Because familiarity with this Court’s prior opinion is assumed and there was no substantial change in the proof on retrial, we will not repeat what has already been said. We would only emphasize that the testimony did not disclose any defect in, or dangerous condition of, defendant’s ship, which made it an unsafe place in which to work. The hazard which allegedly caused plaintiff’s injury was created by plaintiff and his fellow employees in the course of and as part of their own work efforts. The question for the jury on retrial was whether the defendant could be held partially responsible for the improper workmanship because it had assumed supervision and control of the stevedore’s operations by directing that the work continue as it did.
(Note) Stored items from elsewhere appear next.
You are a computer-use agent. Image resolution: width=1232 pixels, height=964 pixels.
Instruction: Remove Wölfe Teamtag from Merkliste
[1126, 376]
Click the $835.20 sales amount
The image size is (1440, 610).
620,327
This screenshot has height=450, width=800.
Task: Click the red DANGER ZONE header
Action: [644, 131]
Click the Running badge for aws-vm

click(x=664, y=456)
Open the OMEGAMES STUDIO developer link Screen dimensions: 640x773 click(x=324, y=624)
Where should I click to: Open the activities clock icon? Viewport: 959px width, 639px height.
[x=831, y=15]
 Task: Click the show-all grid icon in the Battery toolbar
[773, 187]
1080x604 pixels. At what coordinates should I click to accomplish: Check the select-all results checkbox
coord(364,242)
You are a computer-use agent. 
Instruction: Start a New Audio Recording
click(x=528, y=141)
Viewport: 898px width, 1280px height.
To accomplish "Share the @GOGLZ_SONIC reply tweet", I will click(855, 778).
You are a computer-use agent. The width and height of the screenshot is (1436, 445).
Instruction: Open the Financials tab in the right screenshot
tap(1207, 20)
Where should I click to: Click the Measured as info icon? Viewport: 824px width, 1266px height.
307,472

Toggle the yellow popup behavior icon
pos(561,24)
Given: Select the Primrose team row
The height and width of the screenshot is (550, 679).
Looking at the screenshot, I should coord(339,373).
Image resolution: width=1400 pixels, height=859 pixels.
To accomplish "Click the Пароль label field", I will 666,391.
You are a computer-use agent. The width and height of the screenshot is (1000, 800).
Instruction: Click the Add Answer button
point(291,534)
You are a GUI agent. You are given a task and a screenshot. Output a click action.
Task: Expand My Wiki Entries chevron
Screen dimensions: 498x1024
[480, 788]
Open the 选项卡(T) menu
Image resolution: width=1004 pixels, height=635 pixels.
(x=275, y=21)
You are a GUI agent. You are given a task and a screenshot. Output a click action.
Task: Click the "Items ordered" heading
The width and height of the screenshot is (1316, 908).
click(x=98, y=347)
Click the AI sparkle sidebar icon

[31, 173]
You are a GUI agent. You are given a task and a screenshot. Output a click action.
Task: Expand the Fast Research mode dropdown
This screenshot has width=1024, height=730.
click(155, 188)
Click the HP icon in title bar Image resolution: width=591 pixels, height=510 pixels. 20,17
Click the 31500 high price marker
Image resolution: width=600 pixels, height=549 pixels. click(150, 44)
Instead of instructing the jury on this limited issue, the district court charged generally that defendant owed plaintiff “a continuing duty to use reasonable care so as to furnish him with a reasonably safe place in which to work and perform his duties”. Under the facts of this case, we believe that charge must have confused the jury as to the exact nature of the obligation owed by the defendant to the plaintiff.
Under land-based principles of negligence, which must be applied here, Napoli v. Hellenic Lines, Ltd., 536 F.2d 505, 507 (2d Cir. 1976), an owner who invites an independent contractor upon his premises owes a duty of reasonable care to provide the contractor and the contractor’s employees with a safe place to work. Rusin v. Jackson Heights Shopping Center, Inc., 27 N.Y.2d 103, 106, 313 N.Y.S.2d 715, 717, 261 N.E.2d 635, 636 (1970); 41 Am.Jur.2d Independent Contractors § 27 at 781-83 (1968). However, unless the owner assumes direct supervision and control over the independent contractor’s operations, he is not responsible ordinarily for the manner in which those operations are performed by the contractor or its employees. Employers Mut. Liab. Ins. Co. v. Di Cesare & Monaco Concrete Constr. Corp., 9 App.Div.2d 379, 383, 194 N.Y.S.2d 103, 107 (1959). With certain exceptions not applicable here, he is not responsible for the contractor’s defective machinery, equipment, or methods, or its negligent acts occurring as a detail of the work. Wright v. Belt Associates, 14 N.Y.2d 129, 134, 249 N.Y.S.2d 416, 418, 198 N.E.2d 590, 591 (1964); Gasper v. Ford Motor Co., 13 N.Y.2d 104, 110-11, 242 N.Y.S.2d 205, 208-09, 192 N.E.2d 163, 165-66 (1963); Zucchelli v. City Constr. Co., 4 N.Y.2d 52, 56, 172 N.Y.S.2d 139, 142, 149 N.E.2d 72, 74 (1958); Restatement (Second) of Torts § 426 (1965).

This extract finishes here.